Once the line containing "Click the zoom in plus icon" is found in the records below, return it and each following line exactly, up to and including the line containing "The height and width of the screenshot is (896, 1359).", and nothing else.

[Stored data]
Content starts
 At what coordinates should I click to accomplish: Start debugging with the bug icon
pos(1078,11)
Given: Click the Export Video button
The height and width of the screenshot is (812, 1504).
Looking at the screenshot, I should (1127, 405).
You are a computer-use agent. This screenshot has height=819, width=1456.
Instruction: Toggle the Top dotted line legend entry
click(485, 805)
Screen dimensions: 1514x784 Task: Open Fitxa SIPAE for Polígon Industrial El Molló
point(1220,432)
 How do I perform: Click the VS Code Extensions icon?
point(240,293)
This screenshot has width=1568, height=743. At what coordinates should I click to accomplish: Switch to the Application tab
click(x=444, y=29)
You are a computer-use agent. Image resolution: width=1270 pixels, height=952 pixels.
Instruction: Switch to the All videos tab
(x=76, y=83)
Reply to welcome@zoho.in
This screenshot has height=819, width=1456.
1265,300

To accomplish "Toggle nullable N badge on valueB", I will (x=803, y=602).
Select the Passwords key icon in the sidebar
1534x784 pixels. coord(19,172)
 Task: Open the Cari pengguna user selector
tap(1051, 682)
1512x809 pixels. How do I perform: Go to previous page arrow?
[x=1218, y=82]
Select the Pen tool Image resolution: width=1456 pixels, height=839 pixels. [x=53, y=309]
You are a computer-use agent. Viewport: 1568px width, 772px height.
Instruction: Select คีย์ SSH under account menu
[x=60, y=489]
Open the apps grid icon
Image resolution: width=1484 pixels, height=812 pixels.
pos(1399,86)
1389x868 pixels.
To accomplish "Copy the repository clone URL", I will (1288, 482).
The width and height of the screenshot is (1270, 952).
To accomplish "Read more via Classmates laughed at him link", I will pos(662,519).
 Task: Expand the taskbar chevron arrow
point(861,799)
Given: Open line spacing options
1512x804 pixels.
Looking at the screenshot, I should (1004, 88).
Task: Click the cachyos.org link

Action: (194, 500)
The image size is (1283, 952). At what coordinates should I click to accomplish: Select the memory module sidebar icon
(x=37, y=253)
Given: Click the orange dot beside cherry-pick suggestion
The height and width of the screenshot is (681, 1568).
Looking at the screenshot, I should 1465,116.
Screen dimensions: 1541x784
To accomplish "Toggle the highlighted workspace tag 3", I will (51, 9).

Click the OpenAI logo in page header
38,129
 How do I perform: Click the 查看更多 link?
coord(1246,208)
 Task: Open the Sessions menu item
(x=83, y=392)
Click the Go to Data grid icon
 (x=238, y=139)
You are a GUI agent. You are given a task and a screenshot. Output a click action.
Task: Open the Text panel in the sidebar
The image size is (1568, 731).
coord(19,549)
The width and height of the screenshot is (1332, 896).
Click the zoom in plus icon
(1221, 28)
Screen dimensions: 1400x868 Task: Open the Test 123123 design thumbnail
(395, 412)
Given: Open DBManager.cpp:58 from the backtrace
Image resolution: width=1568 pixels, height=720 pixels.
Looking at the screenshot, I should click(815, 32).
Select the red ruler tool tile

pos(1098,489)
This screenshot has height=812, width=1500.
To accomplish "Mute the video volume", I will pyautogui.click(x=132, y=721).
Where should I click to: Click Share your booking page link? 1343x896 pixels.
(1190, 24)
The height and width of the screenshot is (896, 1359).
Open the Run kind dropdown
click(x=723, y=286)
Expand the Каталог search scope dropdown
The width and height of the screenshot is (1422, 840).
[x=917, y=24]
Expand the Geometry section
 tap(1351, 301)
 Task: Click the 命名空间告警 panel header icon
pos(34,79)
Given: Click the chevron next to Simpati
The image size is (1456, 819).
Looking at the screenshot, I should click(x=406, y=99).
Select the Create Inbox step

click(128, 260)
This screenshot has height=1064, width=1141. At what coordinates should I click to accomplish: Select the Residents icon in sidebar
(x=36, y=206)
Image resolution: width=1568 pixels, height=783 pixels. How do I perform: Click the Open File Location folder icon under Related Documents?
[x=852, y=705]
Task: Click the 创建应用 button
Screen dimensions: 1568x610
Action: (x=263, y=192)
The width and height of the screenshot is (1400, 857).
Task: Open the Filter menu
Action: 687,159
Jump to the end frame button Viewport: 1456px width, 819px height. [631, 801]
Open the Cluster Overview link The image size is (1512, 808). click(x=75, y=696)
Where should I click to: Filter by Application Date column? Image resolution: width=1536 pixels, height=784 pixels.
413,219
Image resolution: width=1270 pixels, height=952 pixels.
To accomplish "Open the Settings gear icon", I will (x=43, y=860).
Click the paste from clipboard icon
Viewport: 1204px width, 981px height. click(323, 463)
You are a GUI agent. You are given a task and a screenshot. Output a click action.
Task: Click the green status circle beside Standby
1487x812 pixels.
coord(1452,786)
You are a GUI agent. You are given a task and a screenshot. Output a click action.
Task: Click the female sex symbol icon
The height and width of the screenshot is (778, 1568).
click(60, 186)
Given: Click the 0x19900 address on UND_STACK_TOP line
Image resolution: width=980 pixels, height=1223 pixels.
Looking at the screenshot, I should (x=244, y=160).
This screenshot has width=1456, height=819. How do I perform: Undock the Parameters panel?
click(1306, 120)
Content ends
Response to this task:
Click the zoom in plus icon
(1221, 28)
Screen dimensions: 1400x868 Task: Open the Test 123123 design thumbnail
(395, 412)
Given: Open DBManager.cpp:58 from the backtrace
Image resolution: width=1568 pixels, height=720 pixels.
Looking at the screenshot, I should click(815, 32).
Select the red ruler tool tile

pos(1098,489)
This screenshot has height=812, width=1500.
To accomplish "Mute the video volume", I will pyautogui.click(x=132, y=721).
Where should I click to: Click Share your booking page link? 1343x896 pixels.
(1190, 24)
The height and width of the screenshot is (896, 1359).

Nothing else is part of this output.